Former Enron CFO Andrew S Fastow (R) with his lawyer David BoiseEnron Corp sought on Wednesday to win support for its plan to emerge from bankruptcy, its auditor told Congress it warned the energy trader about possibly illegal financial acts and its ousted former chief financial officer emerged from the shadows.

In Washington, the chief executive of long-time auditor Arthur Andersen told Congress that Enron hid crucial data at the heart of its spectacular collapse, the first time Andersen publicly denounced the Houston-based company.

"It is not clear why the relevant information was not provided to us. We are still looking into that. On November 2, 2001, we notified Enron's audit committee of possible illegal acts within the company," Andersen Chief Executive Joseph Berardino told the House Financial Services Committee.

Enron hit back late in the day, with chairman Ken Lay saying in a statement that "It has always been Enron's policy to be open with its accountant." Lay had declined an invitation to appear at the same hearings with Berardino, opting instead to travel to New York where Enron laid out its plans to emerge from bankruptcy in a meeting with its biggest unsecured creditors.

Also in New York, ousted chief financial officer Andrew Fastow appeared with one of his several lawyers, top litigator David Boies, to put to rest reports that he had fled the country for Israel or elsewhere.

"This is not a situation where he is not going to be available. Fastow will be responding to a variety of inquiries from a variety of government agencies," Boies said.

Fastow was to have met on Wednesday with attorneys from the US Justice Department, but they rescheduled, and the US Securities and Exchange Commission asked a federal judge to enforce an October 31 subpoena Fastow had not answered.

The SEC is probing conflict-of-interest issues surrounding Fastow's involvement in two off-balance-sheet partnerships he created and managed from both sides of the table, earning some $30 million in management fees from the deals in addition to his Enron salary.

The partnerships, which Enron revealed in October, accelerated a crisis of investor confidence that ruined the world's dominant energy trader in the space of a few weeks.
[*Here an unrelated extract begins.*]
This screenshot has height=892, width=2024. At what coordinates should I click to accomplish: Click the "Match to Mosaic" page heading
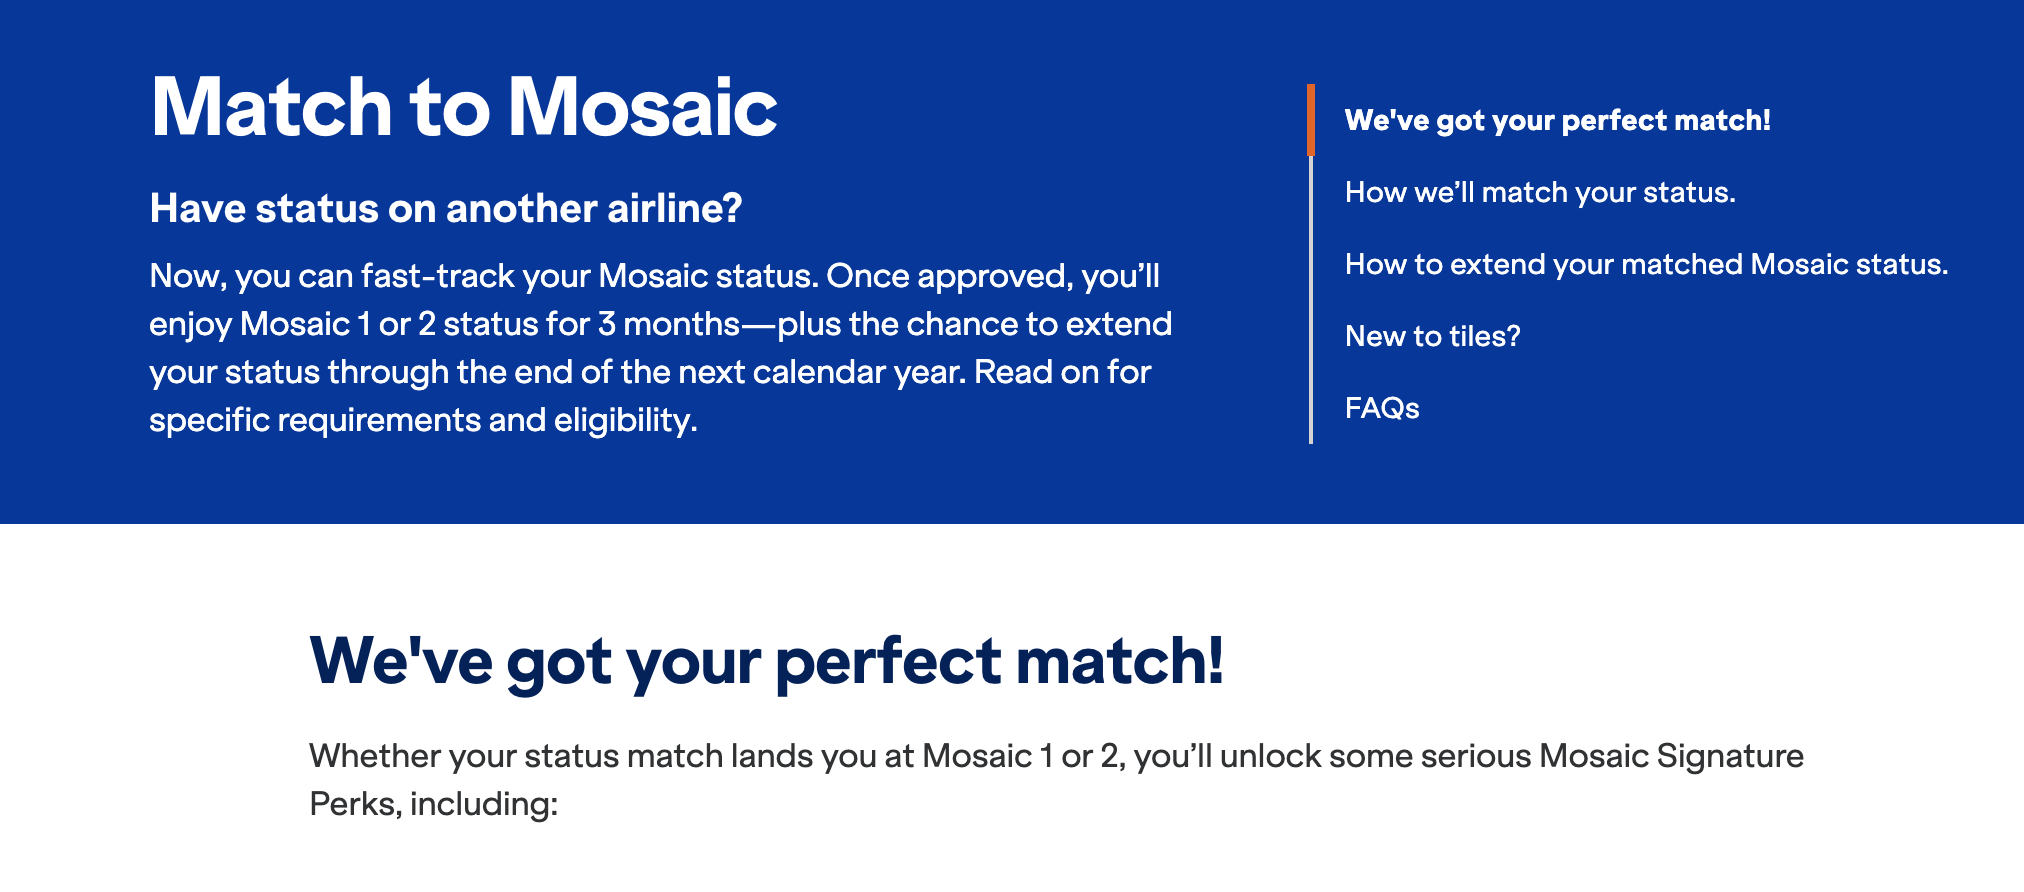(463, 105)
Congress, the SEC, and the Labor and Justice Departments are all probing the collapse, which culminated with Enron's Chapter 11 filing on December 2, the biggest in US history.

OUT OF BANKRUPTCY IN A YEAR?

At a New York meeting of Enron's largest unsecured creditors, Enron put on a brave face as CFO Jeff McMahon laid out its plan to emerge from Chapter 11 bankruptcy within a year.

McMahon also told creditors about Enron's months-old plan to raise between $4-$6 billion by selling global assets including its failed Azurix Corp water unit, its wind energy businesses; and its operations in emerging markets. As far back as August, Lay said Enron would sell its underperforming global assets to raise money to pump back into its core businesses.

McMahon also said Enron is in advanced talks with three prospective financial bidders to sell a controlling stake in its core energy trading unit. It is considering holding an auction to bring in other bidders to boost the price the unit may command, said McMahon.

Financial backers include J P Morgan Chase & Co, Citicorp, two of Enron's biggest creditors, and UBS Warburg, people close to the matter said.

All decisions are subject to approval by US bankruptcy court Judge Arthur Gonzalez.

The creditor's committee, which will be led by representatives from Williams Cos Inc and Wells Fargo, includes a cross-section of Enron's debtors, including bank debt providers, bondholders, and energy companies.

Some 5,000 employees have lost their jobs to date, which is expected to save the company some $600 million a year, McMahon said.

Enron said it now has about $15 billion in bank debt, of which only about $2 billion is secured. The company has bond debt of $15 billion; $13 billion in trade debt, of which $8 billion is for derivatives and $5 billion is to banks and for bonds; and surety debt related to contract delivery of $2.5 billion, Bienenstock said.

Enron shares, despite bouncing off an intraday low of 52 cents, closed down 6 cents at 66 cents a share on the New York Stock Exchange. The shares have traded in a 52-week range of $84.88 and 25 cents.

The gloom spread to Enron's rivals. Calpine Corp fell as much as 30 per cent but bounced back late in the day as investors gained confidence the power company's is in solid financial shape.